With OU’s College Republicans having a quieter campus presence during election season, CDOU shared their tiring eagerness for the presidential race as a campus chapter of a political party.
“People who aren’t even in political organizations right now are very fed up,” Rose Smith, CDOU president, said. “But just the people in politics, we’re all tired — especially with me acting as the representative for OU — within college dems all across the state there’s a realm of pessimism.”
Lack of leadership engagement and an overt attitude of desperation for party volunteers adds to the exhaustion college chapters have developed, Smith explained.
“I will attribute a lot of that to the Democratic Party in and of itself,” Smith said. “Hearing a lot from the Democratic Party and being involved in it, there’s a certain aspect that the Democratic Party has noticed where they suck at maintaining a lead.”
“One thing I constantly notice in the emails is there’s always like a sense of urgency like, ‘You need to donate because we’re behind, we’re behind, we’re behind,’ when I personally don’t think we’re behind,” Jack Waters, CDOU secretary, said. “I still think that I have a sense of optimism.”
“What they’ll do is they’ll perform an internal poll that says they’re doing badly to get more volunteers and get more people involved. But it’s almost entirely faux,” Waters said.
While the University of Michigan and Michigan State University — which is one of the largest chapters in the country, Smith explained — have enough traction to travel up north to volunteer as canvassers, OU is “kind of like a community college, in way that almost all the students are working, full-time and part-time jobs, and like everyone’s super busy. We’re not a very good volunteer school.”
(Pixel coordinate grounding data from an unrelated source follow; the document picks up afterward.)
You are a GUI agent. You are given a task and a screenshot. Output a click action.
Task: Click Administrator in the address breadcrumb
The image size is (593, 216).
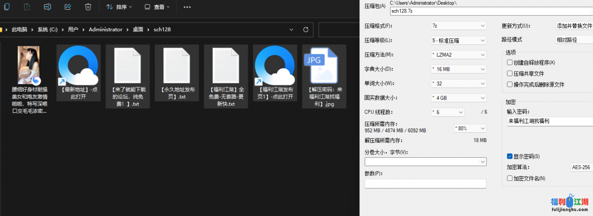106,30
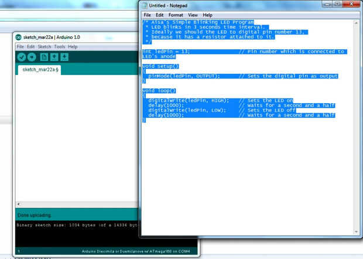Create a new sketch with the New icon
This screenshot has height=259, width=363.
44,57
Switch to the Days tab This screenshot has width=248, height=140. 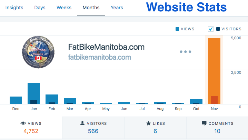[x=40, y=8]
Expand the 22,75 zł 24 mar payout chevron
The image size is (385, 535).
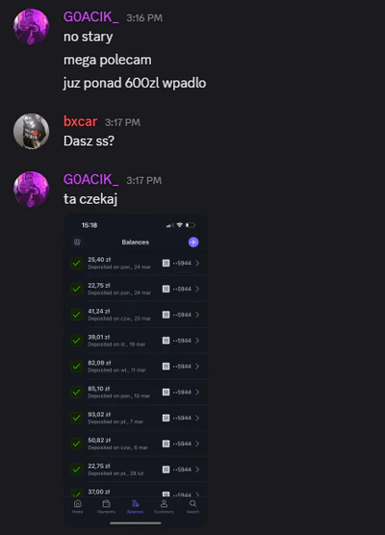click(x=197, y=289)
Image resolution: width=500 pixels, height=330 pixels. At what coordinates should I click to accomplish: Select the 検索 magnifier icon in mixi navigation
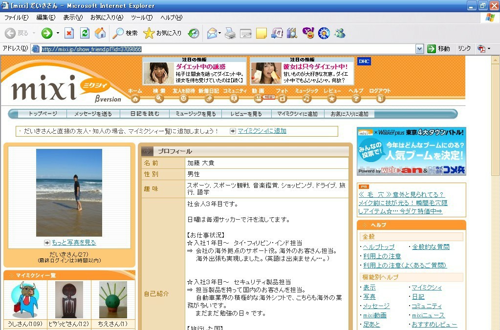(159, 98)
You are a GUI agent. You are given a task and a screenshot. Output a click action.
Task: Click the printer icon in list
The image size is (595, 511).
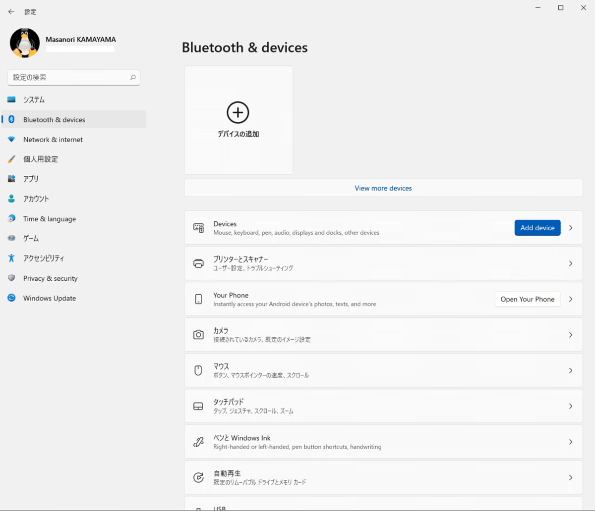198,263
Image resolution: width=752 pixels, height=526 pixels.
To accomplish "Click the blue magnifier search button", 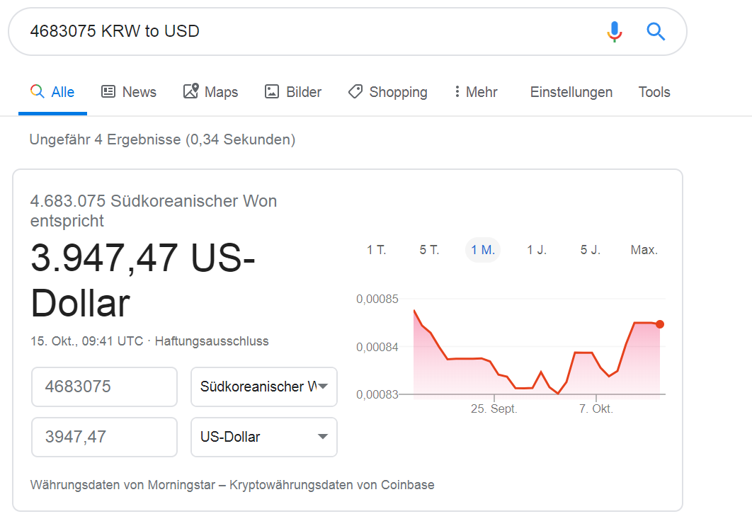I will pos(656,32).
The CDOU E-Board mentioned that the lack of the chapter’s off-campus participation has been criticized by other partisans. Nonetheless, OU members maintain optimism through their continual support of their party, whether it is through funding or campus engagement.
“I will say the election season, of course, does help our membership, it helps our events. It helps everything,” Smith said. “We just have more people, because more people are engaged, more people are involved. So, we are certainly expecting a dip off after the election.”
Debate watch parties have been bipartisan efforts between CDOU and College Republicans as well as other political campus organizations to engage with each other’s membership and maintain communication between the party chapters.
“The primary goal of the chapter that I have created is to build a community,” Smith said. “Of course, we have leftists and liberal ideologies around that community, but it’s to build a community to have friends.”
The last event of the election season is the election night watch party — with no scheduled ending time — where campus political organizations will be watching televised election results at the habitat on Nov. 5.
“When the time comes to promote the candidates and to get the vote out for the candidates, we want to support we will,” Smith said. “Until the next midterms, until the 2025 off-year elections we’re just kind of hanging out.”